阿藤名誉所長は、安倍首相の数値目標設定について、「一歩間違えると、自治体レベルで個人(とりわけ女性)に対する結婚・出産圧力として働き」、「妊娠・出産に関わる女性の自己決定権に抵触する恐れがある」とも指摘してました。企業子宝率もこれと同様の問題があるというものです。
また、職場で調査をかけられる社員、とりわけ、同性愛者、子どものいない人、もちたいがもてない人、不妊治療中の人などさまざまな個人事情を伴う社員にとってプライバシーの侵害、セクハラ、パワハラになりかねないといった点も問題だとしていました。
●子どもができない人は国に貢献していない人?
これはそもそも「子宝」という発想が問題あるということでもあります。菅官房長官が結婚に対し、「たくさん子どもを産んで国家に貢献を」といった発言をしたことがありました。子どもができない安倍首相夫妻のような人たちを傷つける発言です。
(関連:
子どもがいない安倍首相夫妻は国家に貢献していない?菅官房長官の思いやりのない「国家に貢献を」「たくさん産んで」発言)
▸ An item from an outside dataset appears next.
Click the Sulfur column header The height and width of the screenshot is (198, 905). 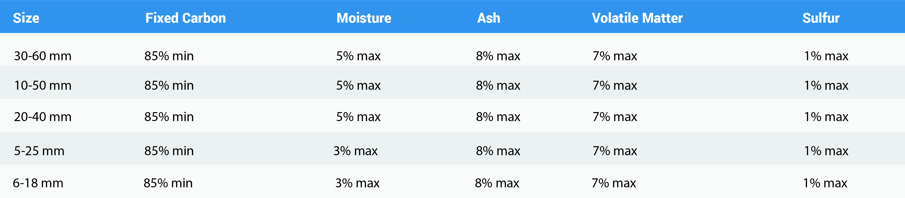coord(821,18)
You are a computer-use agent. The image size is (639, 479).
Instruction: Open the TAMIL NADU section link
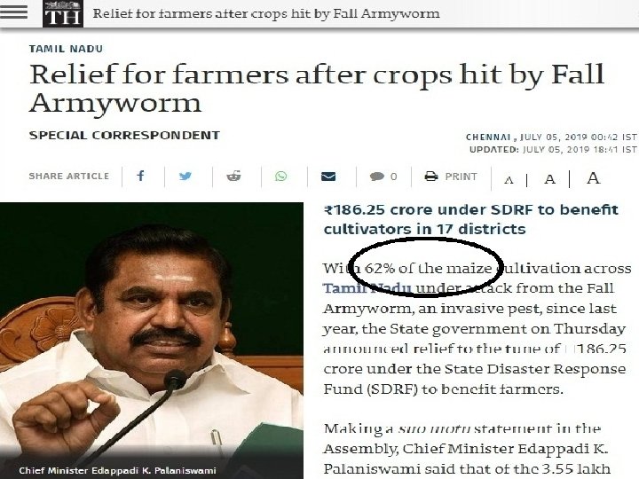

記事によると、子宝という概念は、工妊娠中絶反対団体も利用。人工妊娠中絶に反対する活動家を呼ぶセミナーや、「多子化」に向けた政策提言等をする日本賢人会議所という民間団体が、「子宝」という発想を奨励し、出産を後押しする提言を政府関係者に提出したそうです。
人工妊娠中絶禁止は、
人工妊娠中絶禁止国では9歳少女も出産 日本は少子化対策で反対論、野田聖子議員が主張で書いたように、保守派の人が好きなものでもあるので、こうしたゲスな利用法もむしろ大歓迎でしょう。
同じく自民党の政治家が出てくる
胎内記憶と「天使のほほえみ」と有村治子大臣 胎児は母親を選ぶでは、人工妊娠中絶反対とともに、赤ちゃんは母親の体内での記憶があるとか、赤ちゃんが自分の意志で母親を選ぶだとか言っている、ひと目でヤバイとわかる団体についての投稿でした。
結局、これも前半と話と同じく、非科学的という話。
世界で唯一減少の科学立国日本の研究論文 成果主義失敗で研究不正も増加か?では、研究に関連する支出が日本では軽視されていて、科学研究の凋落に繋がっているという話もやっていますし、今の日本政府の人たちは徹底して科学を嫌っているように見えます。